### Instruction:
Render every line of the items below as a Markdown table with two columns: Row, numbering each line in order, and Line, holding its text. Leave out blank lines.

BEGIN Input material

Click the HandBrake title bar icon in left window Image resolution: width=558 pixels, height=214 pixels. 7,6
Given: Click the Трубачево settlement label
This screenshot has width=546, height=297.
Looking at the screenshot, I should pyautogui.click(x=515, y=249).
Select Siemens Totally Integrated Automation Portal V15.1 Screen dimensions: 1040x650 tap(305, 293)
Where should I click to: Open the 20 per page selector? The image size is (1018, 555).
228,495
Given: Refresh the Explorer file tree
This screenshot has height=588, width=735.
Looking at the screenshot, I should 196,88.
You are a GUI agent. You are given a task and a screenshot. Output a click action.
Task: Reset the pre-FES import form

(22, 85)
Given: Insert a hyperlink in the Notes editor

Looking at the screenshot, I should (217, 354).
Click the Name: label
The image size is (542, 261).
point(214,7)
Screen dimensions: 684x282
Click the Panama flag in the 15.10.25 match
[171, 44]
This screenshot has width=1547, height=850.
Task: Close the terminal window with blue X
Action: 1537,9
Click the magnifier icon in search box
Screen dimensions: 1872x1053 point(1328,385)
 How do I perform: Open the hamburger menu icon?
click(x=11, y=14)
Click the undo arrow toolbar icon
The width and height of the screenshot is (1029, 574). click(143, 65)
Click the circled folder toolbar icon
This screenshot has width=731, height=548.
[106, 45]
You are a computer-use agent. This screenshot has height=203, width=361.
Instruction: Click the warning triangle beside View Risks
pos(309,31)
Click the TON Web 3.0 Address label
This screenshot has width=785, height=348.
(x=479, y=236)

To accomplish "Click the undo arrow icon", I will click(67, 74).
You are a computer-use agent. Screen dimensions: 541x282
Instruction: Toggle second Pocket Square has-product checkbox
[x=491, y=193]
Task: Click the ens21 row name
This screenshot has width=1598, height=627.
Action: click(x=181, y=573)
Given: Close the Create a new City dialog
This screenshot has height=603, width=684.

END Input material

### Written response:
| Row | Line |
|---|---|
| 1 | Click the HandBrake title bar icon in left window Image resolution: width=558 pixels, height=214 pixels. 7,6 |
| 2 | Given: Click the Трубачево settlement label |
| 3 | This screenshot has width=546, height=297. |
| 4 | Looking at the screenshot, I should pyautogui.click(x=515, y=249). |
| 5 | Select Siemens Totally Integrated Automation Portal V15.1 Screen dimensions: 1040x650 tap(305, 293) |
| 6 | Where should I click to: Open the 20 per page selector? The image size is (1018, 555). |
| 7 | 228,495 |
| 8 | Given: Refresh the Explorer file tree |
| 9 | This screenshot has height=588, width=735. |
| 10 | Looking at the screenshot, I should 196,88. |
| 11 | You are a GUI agent. You are given a task and a screenshot. Output a click action. |
| 12 | Task: Reset the pre-FES import form |
| 13 | (22, 85) |
| 14 | Given: Insert a hyperlink in the Notes editor |
| 15 | Looking at the screenshot, I should (217, 354). |
| 16 | Click the Name: label |
| 17 | The image size is (542, 261). |
| 18 | point(214,7) |
| 19 | Screen dimensions: 684x282 |
| 20 | Click the Panama flag in the 15.10.25 match |
| 21 | [171, 44] |
| 22 | This screenshot has width=1547, height=850. |
| 23 | Task: Close the terminal window with blue X |
| 24 | Action: 1537,9 |
| 25 | Click the magnifier icon in search box |
| 26 | Screen dimensions: 1872x1053 point(1328,385) |
| 27 |  How do I perform: Open the hamburger menu icon? |
| 28 | click(x=11, y=14) |
| 29 | Click the undo arrow toolbar icon |
| 30 | The width and height of the screenshot is (1029, 574). click(143, 65) |
| 31 | Click the circled folder toolbar icon |
| 32 | This screenshot has width=731, height=548. |
| 33 | [106, 45] |
| 34 | You are a computer-use agent. This screenshot has height=203, width=361. |
| 35 | Instruction: Click the warning triangle beside View Risks |
| 36 | pos(309,31) |
| 37 | Click the TON Web 3.0 Address label |
| 38 | This screenshot has width=785, height=348. |
| 39 | (x=479, y=236) |
| 40 | To accomplish "Click the undo arrow icon", I will click(67, 74). |
| 41 | You are a computer-use agent. Screen dimensions: 541x282 |
| 42 | Instruction: Toggle second Pocket Square has-product checkbox |
| 43 | [x=491, y=193] |
| 44 | Task: Click the ens21 row name |
| 45 | This screenshot has width=1598, height=627. |
| 46 | Action: click(x=181, y=573) |
| 47 | Given: Close the Create a new City dialog |
| 48 | This screenshot has height=603, width=684. |